Both Red Hat and SUSE realised that a more modern Open Source solution is needed for the problem, and whilst SUSE announce their solution (kGraft) first, Red Hat's kpatch solution was the first to show actual code to the solution.

Red Hat's kpatch solution gives you a toolset which creates a binary diff of a kernel object file before and after a patch has been applied.  It then turns this into a kernel module which can be applied to any machine with the same kernel (along with kpatch's loaded module).  Like Ksplice, it does need to pause the kernel whilst patching the functions.  It also as-yet does not support changes to data structures.

It is still very early days for this solution but development is has been progressing rapidly.  I believe the intention is to create a toolset that will take a unified diff file and turn that into a kpatch module automatically.

For more information on this solution take a look at their blog post and Github repository.

kGraft


SUSE Labs announced kGraft earlier this year but only very recently produced code to show their solution.

From the documentation I've seen so far their solution appears to work in a similar way to Red Hat's but they have the unique feature which gives the ability for the patch to be applied to the kernel without pausing it.  Both the old and the replacement functions can exist at the same time, old executions will finish using the old function and new executions will use the new function.

Data provided:
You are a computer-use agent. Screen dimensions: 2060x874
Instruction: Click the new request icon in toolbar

--

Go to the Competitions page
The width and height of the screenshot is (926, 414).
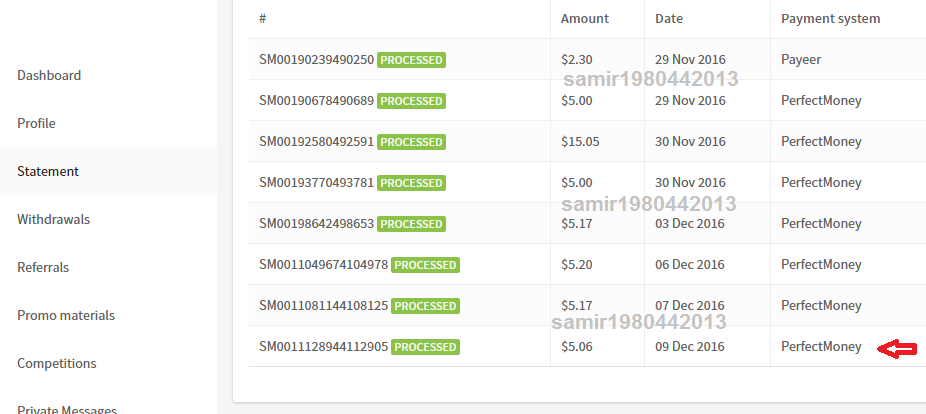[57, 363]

* * *

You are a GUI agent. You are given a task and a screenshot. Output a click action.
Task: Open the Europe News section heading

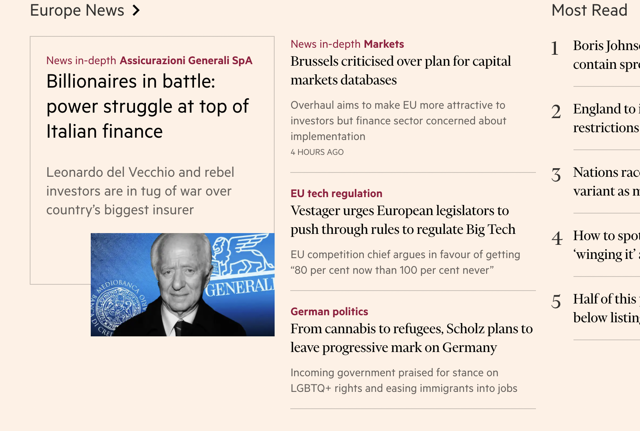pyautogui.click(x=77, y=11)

Work to do:
1. In the piece on kernel live patching, what does the kpatch solution not yet support?
2. In the records, begin at the line that has "You are a computer-use" and stop after the line that has "Instruction: Click the". Write those lines again with "toolbar" changed to "menu bar" and nothing else altered, and give only those lines.
The text and the records have nothing to do with each other.

Solutions below:
1. Changes to data structures.

2.
You are a computer-use agent. Screen dimensions: 2060x874
Instruction: Click the new request icon in menu bar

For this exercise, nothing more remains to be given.